Rewrite the data below, replacing every instance of "Describe the element" with "Name the element" and keeping everything else the same.
======== Dataset extract
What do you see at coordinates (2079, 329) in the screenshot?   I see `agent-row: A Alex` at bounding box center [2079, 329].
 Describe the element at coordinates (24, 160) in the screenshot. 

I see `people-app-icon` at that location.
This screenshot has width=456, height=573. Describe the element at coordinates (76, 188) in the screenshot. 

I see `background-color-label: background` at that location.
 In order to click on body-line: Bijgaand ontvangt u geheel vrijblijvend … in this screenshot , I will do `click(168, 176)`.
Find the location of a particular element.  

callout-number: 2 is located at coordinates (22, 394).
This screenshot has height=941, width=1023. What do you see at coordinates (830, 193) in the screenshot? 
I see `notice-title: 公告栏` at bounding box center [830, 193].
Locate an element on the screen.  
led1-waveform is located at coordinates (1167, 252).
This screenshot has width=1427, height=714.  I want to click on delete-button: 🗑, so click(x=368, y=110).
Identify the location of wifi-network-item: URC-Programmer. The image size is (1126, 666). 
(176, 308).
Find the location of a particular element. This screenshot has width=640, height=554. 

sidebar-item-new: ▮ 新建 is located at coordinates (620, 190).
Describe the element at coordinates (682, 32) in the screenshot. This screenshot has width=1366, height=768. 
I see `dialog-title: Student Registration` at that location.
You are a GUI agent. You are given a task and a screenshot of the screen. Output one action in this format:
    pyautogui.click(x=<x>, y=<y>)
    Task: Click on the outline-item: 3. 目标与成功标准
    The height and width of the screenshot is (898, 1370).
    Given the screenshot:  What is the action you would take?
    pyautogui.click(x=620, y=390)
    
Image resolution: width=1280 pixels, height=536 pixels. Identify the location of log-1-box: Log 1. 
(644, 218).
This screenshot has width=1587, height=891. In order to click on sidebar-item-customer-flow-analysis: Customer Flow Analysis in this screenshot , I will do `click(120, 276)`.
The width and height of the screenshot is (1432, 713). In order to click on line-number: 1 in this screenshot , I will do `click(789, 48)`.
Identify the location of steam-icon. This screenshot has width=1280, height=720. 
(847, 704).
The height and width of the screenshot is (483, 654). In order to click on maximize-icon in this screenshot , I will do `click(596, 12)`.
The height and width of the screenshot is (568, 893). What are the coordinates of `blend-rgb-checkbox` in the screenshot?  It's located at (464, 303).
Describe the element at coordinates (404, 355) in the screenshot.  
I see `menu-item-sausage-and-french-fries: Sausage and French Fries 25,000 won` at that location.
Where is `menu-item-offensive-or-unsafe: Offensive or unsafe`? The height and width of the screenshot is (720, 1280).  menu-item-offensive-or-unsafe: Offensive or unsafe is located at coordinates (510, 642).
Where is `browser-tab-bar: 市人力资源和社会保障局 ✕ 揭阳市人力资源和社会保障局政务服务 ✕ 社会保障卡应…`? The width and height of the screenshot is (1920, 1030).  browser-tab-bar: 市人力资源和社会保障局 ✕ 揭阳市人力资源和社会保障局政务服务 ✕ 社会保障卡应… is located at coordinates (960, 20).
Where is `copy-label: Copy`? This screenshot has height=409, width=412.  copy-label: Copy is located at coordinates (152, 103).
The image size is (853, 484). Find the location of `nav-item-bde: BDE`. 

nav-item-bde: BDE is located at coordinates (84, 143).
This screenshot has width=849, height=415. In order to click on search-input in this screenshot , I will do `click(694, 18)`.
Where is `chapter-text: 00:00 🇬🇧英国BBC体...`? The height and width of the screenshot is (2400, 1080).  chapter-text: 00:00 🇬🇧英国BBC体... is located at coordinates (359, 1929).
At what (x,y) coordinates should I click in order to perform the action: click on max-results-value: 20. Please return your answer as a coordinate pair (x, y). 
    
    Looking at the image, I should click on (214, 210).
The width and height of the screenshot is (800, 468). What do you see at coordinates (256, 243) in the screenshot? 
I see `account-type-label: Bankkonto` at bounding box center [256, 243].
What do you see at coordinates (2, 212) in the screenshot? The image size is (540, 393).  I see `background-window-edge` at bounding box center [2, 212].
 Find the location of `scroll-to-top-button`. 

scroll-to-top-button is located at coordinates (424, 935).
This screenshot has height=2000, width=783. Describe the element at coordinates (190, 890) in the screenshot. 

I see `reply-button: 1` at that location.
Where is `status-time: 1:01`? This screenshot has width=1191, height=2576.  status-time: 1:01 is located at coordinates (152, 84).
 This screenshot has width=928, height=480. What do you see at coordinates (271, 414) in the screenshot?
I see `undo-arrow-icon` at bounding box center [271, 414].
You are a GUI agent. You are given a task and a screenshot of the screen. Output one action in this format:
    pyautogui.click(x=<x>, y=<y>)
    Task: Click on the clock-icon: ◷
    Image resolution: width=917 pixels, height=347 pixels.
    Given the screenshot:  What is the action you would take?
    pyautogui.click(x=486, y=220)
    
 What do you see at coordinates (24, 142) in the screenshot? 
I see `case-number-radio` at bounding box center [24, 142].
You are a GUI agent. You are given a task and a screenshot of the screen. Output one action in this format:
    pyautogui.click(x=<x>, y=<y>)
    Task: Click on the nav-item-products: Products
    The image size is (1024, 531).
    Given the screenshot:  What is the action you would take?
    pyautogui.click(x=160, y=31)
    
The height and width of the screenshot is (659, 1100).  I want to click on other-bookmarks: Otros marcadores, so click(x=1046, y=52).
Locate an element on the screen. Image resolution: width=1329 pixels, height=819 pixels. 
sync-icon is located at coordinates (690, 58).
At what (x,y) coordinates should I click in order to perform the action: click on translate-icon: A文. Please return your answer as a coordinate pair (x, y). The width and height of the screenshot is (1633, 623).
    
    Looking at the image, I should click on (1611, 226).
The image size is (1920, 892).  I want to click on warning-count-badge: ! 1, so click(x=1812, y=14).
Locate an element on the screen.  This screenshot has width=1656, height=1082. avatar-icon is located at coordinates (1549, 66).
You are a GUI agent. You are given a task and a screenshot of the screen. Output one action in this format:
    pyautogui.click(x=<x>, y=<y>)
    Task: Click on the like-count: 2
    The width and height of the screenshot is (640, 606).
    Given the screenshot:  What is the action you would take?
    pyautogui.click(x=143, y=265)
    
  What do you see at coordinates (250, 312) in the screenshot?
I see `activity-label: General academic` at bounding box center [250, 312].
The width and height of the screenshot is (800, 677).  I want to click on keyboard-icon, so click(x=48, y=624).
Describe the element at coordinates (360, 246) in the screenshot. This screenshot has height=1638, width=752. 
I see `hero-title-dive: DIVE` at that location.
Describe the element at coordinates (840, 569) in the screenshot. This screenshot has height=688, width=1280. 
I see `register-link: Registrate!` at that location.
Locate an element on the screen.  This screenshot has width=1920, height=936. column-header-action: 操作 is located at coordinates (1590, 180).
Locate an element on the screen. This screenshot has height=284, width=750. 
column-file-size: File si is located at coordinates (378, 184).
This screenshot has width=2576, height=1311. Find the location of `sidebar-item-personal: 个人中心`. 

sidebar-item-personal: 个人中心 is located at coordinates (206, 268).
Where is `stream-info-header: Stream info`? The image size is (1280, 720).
================
- _Worked solution_
What do you see at coordinates (2079, 329) in the screenshot?   I see `agent-row: A Alex` at bounding box center [2079, 329].
 Name the element at coordinates (24, 160) in the screenshot. 

I see `people-app-icon` at that location.
This screenshot has width=456, height=573. Name the element at coordinates (76, 188) in the screenshot. 

I see `background-color-label: background` at that location.
 In order to click on body-line: Bijgaand ontvangt u geheel vrijblijvend … in this screenshot , I will do `click(168, 176)`.
Find the location of a particular element.  

callout-number: 2 is located at coordinates (22, 394).
This screenshot has height=941, width=1023. What do you see at coordinates (830, 193) in the screenshot? 
I see `notice-title: 公告栏` at bounding box center [830, 193].
Locate an element on the screen.  
led1-waveform is located at coordinates (1167, 252).
This screenshot has width=1427, height=714.  I want to click on delete-button: 🗑, so click(x=368, y=110).
Identify the location of wifi-network-item: URC-Programmer. The image size is (1126, 666). 
(176, 308).
Find the location of a particular element. This screenshot has width=640, height=554. 

sidebar-item-new: ▮ 新建 is located at coordinates (620, 190).
Name the element at coordinates (682, 32) in the screenshot. This screenshot has width=1366, height=768. 
I see `dialog-title: Student Registration` at that location.
You are a GUI agent. You are given a task and a screenshot of the screen. Output one action in this format:
    pyautogui.click(x=<x>, y=<y>)
    Task: Click on the outline-item: 3. 目标与成功标准
    The height and width of the screenshot is (898, 1370).
    Given the screenshot:  What is the action you would take?
    pyautogui.click(x=620, y=390)
    
Image resolution: width=1280 pixels, height=536 pixels. Identify the location of log-1-box: Log 1. 
(644, 218).
This screenshot has width=1587, height=891. In order to click on sidebar-item-customer-flow-analysis: Customer Flow Analysis in this screenshot , I will do `click(120, 276)`.
The width and height of the screenshot is (1432, 713). In order to click on line-number: 1 in this screenshot , I will do `click(789, 48)`.
Identify the location of steam-icon. This screenshot has width=1280, height=720. 
(847, 704).
The height and width of the screenshot is (483, 654). In order to click on maximize-icon in this screenshot , I will do `click(596, 12)`.
The height and width of the screenshot is (568, 893). What are the coordinates of `blend-rgb-checkbox` in the screenshot?  It's located at (464, 303).
Name the element at coordinates (404, 355) in the screenshot.  
I see `menu-item-sausage-and-french-fries: Sausage and French Fries 25,000 won` at that location.
Where is `menu-item-offensive-or-unsafe: Offensive or unsafe`? The height and width of the screenshot is (720, 1280).  menu-item-offensive-or-unsafe: Offensive or unsafe is located at coordinates (510, 642).
Where is `browser-tab-bar: 市人力资源和社会保障局 ✕ 揭阳市人力资源和社会保障局政务服务 ✕ 社会保障卡应…`? The width and height of the screenshot is (1920, 1030).  browser-tab-bar: 市人力资源和社会保障局 ✕ 揭阳市人力资源和社会保障局政务服务 ✕ 社会保障卡应… is located at coordinates (960, 20).
Where is `copy-label: Copy`? This screenshot has height=409, width=412.  copy-label: Copy is located at coordinates (152, 103).
The image size is (853, 484). Find the location of `nav-item-bde: BDE`. 

nav-item-bde: BDE is located at coordinates (84, 143).
This screenshot has width=849, height=415. In order to click on search-input in this screenshot , I will do `click(694, 18)`.
Where is `chapter-text: 00:00 🇬🇧英国BBC体...`? The height and width of the screenshot is (2400, 1080).  chapter-text: 00:00 🇬🇧英国BBC体... is located at coordinates (359, 1929).
At what (x,y) coordinates should I click in order to perform the action: click on max-results-value: 20. Please return your answer as a coordinate pair (x, y). 
    
    Looking at the image, I should click on (214, 210).
The width and height of the screenshot is (800, 468). What do you see at coordinates (256, 243) in the screenshot? 
I see `account-type-label: Bankkonto` at bounding box center [256, 243].
What do you see at coordinates (2, 212) in the screenshot? The image size is (540, 393).  I see `background-window-edge` at bounding box center [2, 212].
 Find the location of `scroll-to-top-button`. 

scroll-to-top-button is located at coordinates (424, 935).
This screenshot has height=2000, width=783. Name the element at coordinates (190, 890) in the screenshot. 

I see `reply-button: 1` at that location.
Where is `status-time: 1:01`? This screenshot has width=1191, height=2576.  status-time: 1:01 is located at coordinates (152, 84).
 This screenshot has width=928, height=480. What do you see at coordinates (271, 414) in the screenshot?
I see `undo-arrow-icon` at bounding box center [271, 414].
You are a GUI agent. You are given a task and a screenshot of the screen. Output one action in this format:
    pyautogui.click(x=<x>, y=<y>)
    Task: Click on the clock-icon: ◷
    Image resolution: width=917 pixels, height=347 pixels.
    Given the screenshot:  What is the action you would take?
    pyautogui.click(x=486, y=220)
    
 What do you see at coordinates (24, 142) in the screenshot? 
I see `case-number-radio` at bounding box center [24, 142].
You are a GUI agent. You are given a task and a screenshot of the screen. Output one action in this format:
    pyautogui.click(x=<x>, y=<y>)
    Task: Click on the nav-item-products: Products
    The image size is (1024, 531).
    Given the screenshot:  What is the action you would take?
    pyautogui.click(x=160, y=31)
    
The height and width of the screenshot is (659, 1100).  I want to click on other-bookmarks: Otros marcadores, so click(x=1046, y=52).
Locate an element on the screen. Image resolution: width=1329 pixels, height=819 pixels. 
sync-icon is located at coordinates (690, 58).
At what (x,y) coordinates should I click in order to perform the action: click on translate-icon: A文. Please return your answer as a coordinate pair (x, y). The width and height of the screenshot is (1633, 623).
    
    Looking at the image, I should click on (1611, 226).
The image size is (1920, 892).  I want to click on warning-count-badge: ! 1, so click(x=1812, y=14).
Locate an element on the screen.  This screenshot has width=1656, height=1082. avatar-icon is located at coordinates (1549, 66).
You are a GUI agent. You are given a task and a screenshot of the screen. Output one action in this format:
    pyautogui.click(x=<x>, y=<y>)
    Task: Click on the like-count: 2
    The width and height of the screenshot is (640, 606).
    Given the screenshot:  What is the action you would take?
    pyautogui.click(x=143, y=265)
    
  What do you see at coordinates (250, 312) in the screenshot?
I see `activity-label: General academic` at bounding box center [250, 312].
The width and height of the screenshot is (800, 677).  I want to click on keyboard-icon, so click(x=48, y=624).
Name the element at coordinates (360, 246) in the screenshot. This screenshot has height=1638, width=752. 
I see `hero-title-dive: DIVE` at that location.
Name the element at coordinates (840, 569) in the screenshot. This screenshot has height=688, width=1280. 
I see `register-link: Registrate!` at that location.
Locate an element on the screen.  This screenshot has width=1920, height=936. column-header-action: 操作 is located at coordinates (1590, 180).
Locate an element on the screen. This screenshot has height=284, width=750. 
column-file-size: File si is located at coordinates (378, 184).
This screenshot has width=2576, height=1311. Find the location of `sidebar-item-personal: 个人中心`. 

sidebar-item-personal: 个人中心 is located at coordinates (206, 268).
Where is `stream-info-header: Stream info`? The image size is (1280, 720).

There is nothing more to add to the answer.